Our understanding of the skin microbiome is only just beginning. Clavaud and her colleagues recently published the genome sequence of Malassezia restricta to better understand its role in the scalp community and how it may contribute to dandruff. They are also working to uncover the roles of environmental pollution and aging on the microbiome. “The story is continuing,” declares Clavaud.
Ultra-high-resolution genomic profiling
When Clinical Microbiomics set up shop in 2015, it began by offering 16S gene sequencing for microbiome samples. It wasn’t long, however, before the company’s clients began requesting more advanced genomic analysis.
“Most of our clients are not bioinformaticians,” says H. Bjørn Nielsen, PhD, chief scientific officer of Clinical Microbiomics. To serve those clients better, Clinical Microbiomics provides various individualized services at different stages of a project’s development. “We have built a large framework of different bioinformatics tools,” Nielsen points out, and that framework enables the company to provide a powerful analysis specific to the project at hand. “It’s a very custom, tailored analysis that we’re providing,” he asserts.
Some clients, for instance, request guidance even before beginning the study, to determine an appropriate number of samples to include for the best chance of seeing an effect. Once samples have been collected, Clinical Microbiomics extracts and sequences DNA and applies bioinformatics tools to extract meaning from the data.
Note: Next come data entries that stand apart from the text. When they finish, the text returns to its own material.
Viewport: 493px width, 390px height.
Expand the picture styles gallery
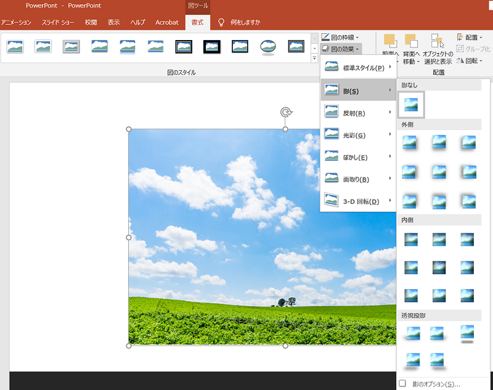click(314, 58)
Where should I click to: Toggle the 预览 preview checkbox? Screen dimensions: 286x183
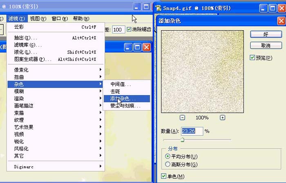tap(252, 58)
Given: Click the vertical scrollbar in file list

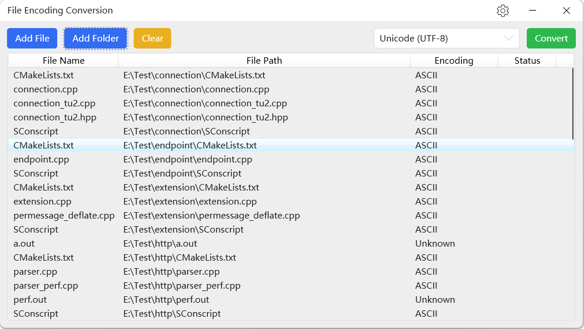Looking at the screenshot, I should [x=573, y=103].
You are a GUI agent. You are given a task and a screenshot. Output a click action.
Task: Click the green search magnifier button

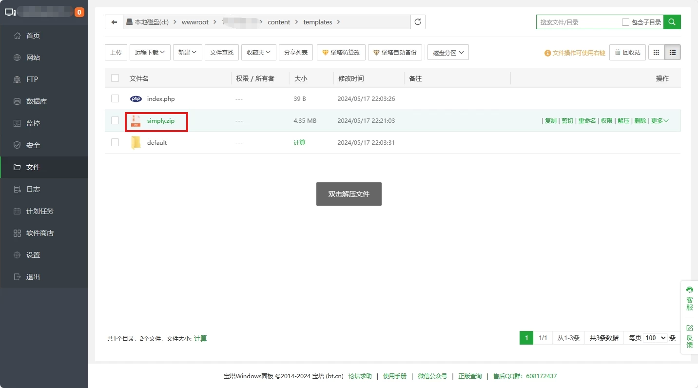pyautogui.click(x=672, y=22)
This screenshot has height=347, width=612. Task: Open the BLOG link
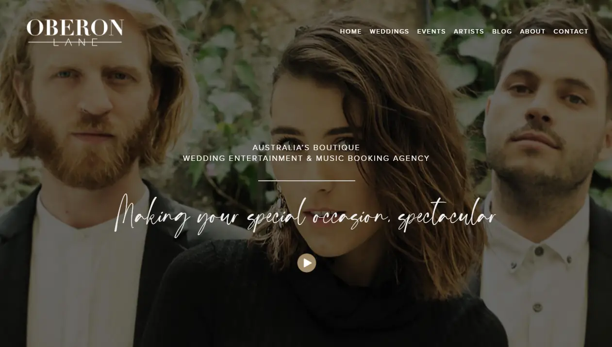click(502, 31)
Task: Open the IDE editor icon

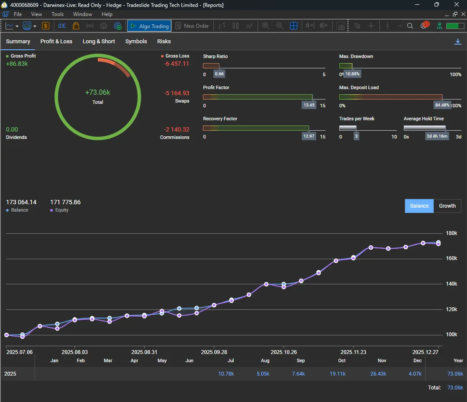Action: pyautogui.click(x=62, y=26)
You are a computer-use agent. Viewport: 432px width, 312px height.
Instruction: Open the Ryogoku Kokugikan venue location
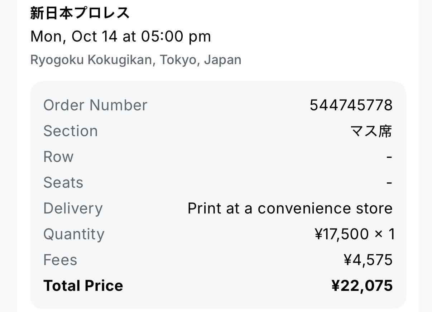136,59
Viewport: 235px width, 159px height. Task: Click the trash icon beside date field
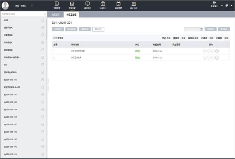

In 2014, Nielsen and colleagues at the Technical University of Denmark pioneered a technique called shotgun metagenomics. The method allows identification of new microbial species without the need for reference sequences, based on identification of co-abundant genes. Using shotgun metagenomics, Clinical Microbiomics provides ultra-high-resolution microbiome analysis to accurately detect differences in microbes of the same species.
Ultra-high-resolution analysis reveals each person’s microbiome as a genetically unique entity. Two people can harbor the same bacterial species, but each one’s population of that species could be genetically distinct from the other. “Then you have n of 1,” Nielsen explains. “So, how do you do any statistics with that?” Clinical Microbiomics uses statistical methods to construct phylogenetic trees of all these genetically distinct bacterial populations. By doing this, it may be possible to associate one branch of the tree with a particular host characteristic. “We have found many cases of this already, where there are clades of bacteria that are associated with a human phenotype,” Nielsen notes.
Another approach is to look at functional differences, rather than taxonomic ones. By identifying species that encode particular biochemical pathways, Clinical Microbiomics can uncover clues to possible mechanisms driving certain phenotypes.
“One of the new things we have started offering also is absolute abundances,” Nielsen says. “This is a bit of a game changer for certain types of analysis.” Relative abundances can be misleading, he points out, because a species that appears to be rising in abundance may actually be staying the same, while other species are dying off. Absolute abundances can provide critical information for understanding the role of microbiome metabolites in certain conditions.
Clinical Microbiomics aims to help academic or pharmaceutical researchers make sense of their data in the context of clinical applications. “There are lots of very good companies that have a clinical focus,” Nielsen relates. “They just want to understand how the microbiome works, and they don’t have a team of bioinformaticians for that. We can help them with that, so they can have their focus on the medical side.”